Sur les conclusions tendant à l'application des articles L.911-1 et L.911-3 du code de justice administrative :
Considérant qu'aux termes de l'article L. 911-1 du code de justice administrative : Lorsque sa décision implique nécessairement qu'une personne morale de droit public ou un organisme de droit privé chargé de la gestion d'un service public prenne une mesure d'exécution dans un sens déterminé, la juridiction, saisie de conclusions en ce sens, prescrit, par la même décision, cette mesure assortie, le cas échéant, d'un délai d'exécution.

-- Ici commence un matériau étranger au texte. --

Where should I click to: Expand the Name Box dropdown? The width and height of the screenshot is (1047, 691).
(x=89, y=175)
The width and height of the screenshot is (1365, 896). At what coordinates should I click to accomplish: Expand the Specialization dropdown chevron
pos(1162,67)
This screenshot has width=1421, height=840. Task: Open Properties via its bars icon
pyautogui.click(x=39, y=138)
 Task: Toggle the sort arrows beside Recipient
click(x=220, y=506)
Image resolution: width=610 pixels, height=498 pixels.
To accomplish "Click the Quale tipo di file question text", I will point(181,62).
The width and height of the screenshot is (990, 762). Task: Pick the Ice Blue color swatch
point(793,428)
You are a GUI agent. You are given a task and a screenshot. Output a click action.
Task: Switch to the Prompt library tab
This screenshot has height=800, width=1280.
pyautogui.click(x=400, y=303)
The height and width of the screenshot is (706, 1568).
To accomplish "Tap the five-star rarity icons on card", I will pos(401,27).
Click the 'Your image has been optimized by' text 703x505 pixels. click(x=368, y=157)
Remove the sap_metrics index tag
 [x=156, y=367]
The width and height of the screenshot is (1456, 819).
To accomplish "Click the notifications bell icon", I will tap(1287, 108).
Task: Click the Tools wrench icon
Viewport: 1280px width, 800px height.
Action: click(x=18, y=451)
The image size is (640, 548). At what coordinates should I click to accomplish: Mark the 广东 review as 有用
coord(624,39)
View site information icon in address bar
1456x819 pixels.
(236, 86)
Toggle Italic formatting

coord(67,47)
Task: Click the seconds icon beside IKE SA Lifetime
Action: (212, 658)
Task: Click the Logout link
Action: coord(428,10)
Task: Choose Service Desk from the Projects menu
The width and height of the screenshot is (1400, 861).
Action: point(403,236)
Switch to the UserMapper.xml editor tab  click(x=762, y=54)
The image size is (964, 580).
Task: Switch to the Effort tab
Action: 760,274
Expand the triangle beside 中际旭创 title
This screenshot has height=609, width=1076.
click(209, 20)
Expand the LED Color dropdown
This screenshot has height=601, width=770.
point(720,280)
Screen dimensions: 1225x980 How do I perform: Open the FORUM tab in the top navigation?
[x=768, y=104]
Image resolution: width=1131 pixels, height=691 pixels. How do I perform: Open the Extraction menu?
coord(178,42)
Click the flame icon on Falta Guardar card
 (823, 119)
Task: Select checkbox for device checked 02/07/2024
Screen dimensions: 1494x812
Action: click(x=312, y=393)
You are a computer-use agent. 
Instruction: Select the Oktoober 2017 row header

Considérant qu'en application des dispositions susvisées, il y a lieu de prescrire au directeur de l'IEP de Paris de résilier les conventions passées en exécution de la résolution n° 3 du 3 septembre 2001, dans un délai de trois mois à compter de la notification du présent arrêt ; qu'il n'y a pas lieu, dans les circonstances de l'espèce, d'assortir cette injonction d'une astreinte ;
Sur l'application de l'article L.761-1 du code de justice administrative :
Considérant que les dispositions susvisées font obstacle à ce que l'IEP de Paris, partie perdante, puisse se voir allouer les sommes qu'il demande au titre des frais exposés et non compris dans les dépens ; que, dans les circonstances de l'espèce, il y a lieu de condamner l'IEP de Paris à payer à l'UNI la somme de 1.500 euros à ce titre ;



D E C I D E :

Article 1er : Le jugement du tribunal administratif de Paris en date du 4 juillet 2002 est annulé en tant qu'il a rejeté les conclusions de la demande de l'UNION NATIONALE INTER-UNIVERSITAIRE dirigées contre les résolutions n° 2 et 3 du 3 septembre 2001 du conseil de direction de l'Institut d'études politiques de Paris.
Article 2 : La résolution n° 3 du 3 septembre 2001 du conseil de direction de l'Institut d'études politiques de Paris est annulée.
Article 3 : Il est enjoint au directeur de l'Institut d'études politiques de Paris de résilier les conventions passées en exécution de la résolution n° 3 du 3 septembre 2001 dans un délai de trois mois à compter de la notification du présent arrêt.
Article 4 : Le surplus de la requête de l'UNION NATIONALE INTER-UNIVERSITAIRE est rejeté.
Article 5 : L'Institut d'études politiques de Paris versera à l'UNION NATIONALE INTER-UNIVERSITAIRE une somme de 1.500 euros au titre de l'article L.761-1 du code de justice administrative.
Article 6 : Les conclusions de l'Institut d'études politiques de Paris tendant à l'application de l'article L.761-1 du code de justice administrative sont rejetées.